States convening at the United Nations for a high-level meeting on Sudan on September 24, 2010, should press Sudanese authorities to ensure that the forthcoming referendum on southern independence is free of the human rights violations that marred the April elections, Human Rights Watch said today.
More than 30 nations and international organizations are expected to attend the meeting, convened by the UN secretary-general to coincide with the annual General Assembly meetings.

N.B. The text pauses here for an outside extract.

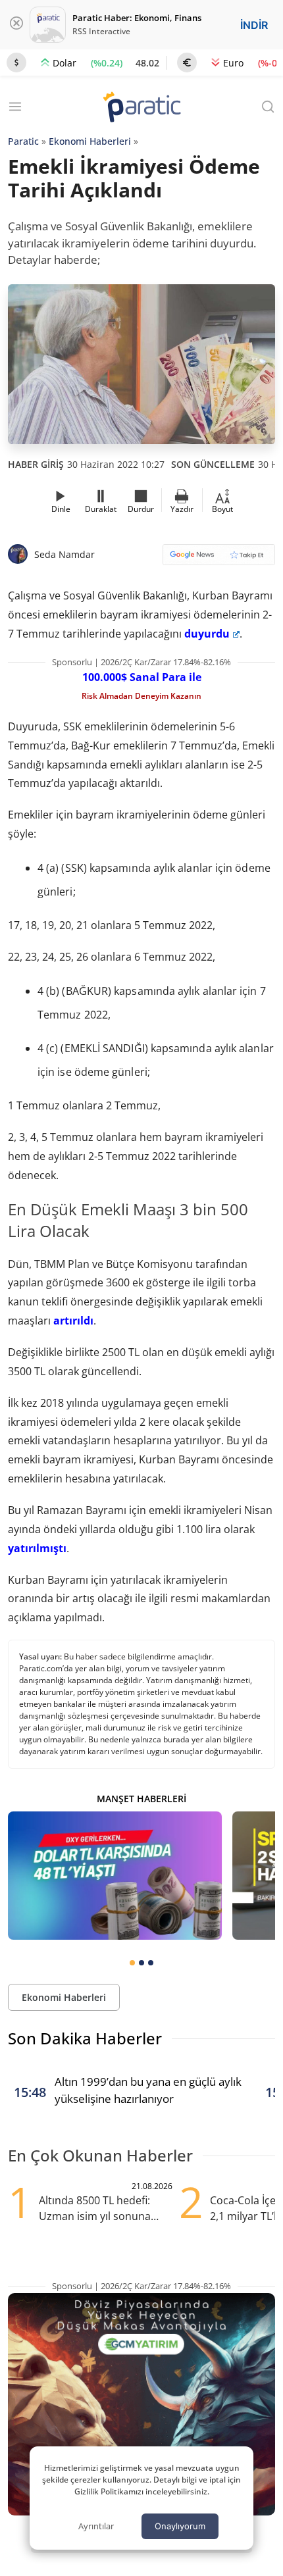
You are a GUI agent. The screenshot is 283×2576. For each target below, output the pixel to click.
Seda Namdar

Delegates are expected to express their support for the January 2011 referendum, which will determine whether Southern Sudan remains part of Sudan or secedes and becomes an independent nation.
“The delegates at the Sudan meeting should do more than confirm that the referendum will happen on time,” said Rona Peligal, Africa director at Human Rights Watch. “This is also a prime opportunity for them to insist on better human rights conditions in Sudan.”
The April elections and the upcoming referendum for southern independence are milestones in the 2005 Comprehensive Peace Agreement, which ended 22 years of civil war in which an estimated 2 million people lost their lives.
Human Rights Watch remains concerned about impunity for human rights violations by security forces across Sudan, restrictions on civil and political rights, and the treatment of minority groups throughout Sudan. The two parties to the peace agreement – the ruling National Congress Party (NCP) and the southern ruling Sudan People’s Liberation Movement (SPLM) – should state publicly that they will not expel each other’s minorities in the event of secession, Human Rights Watch said.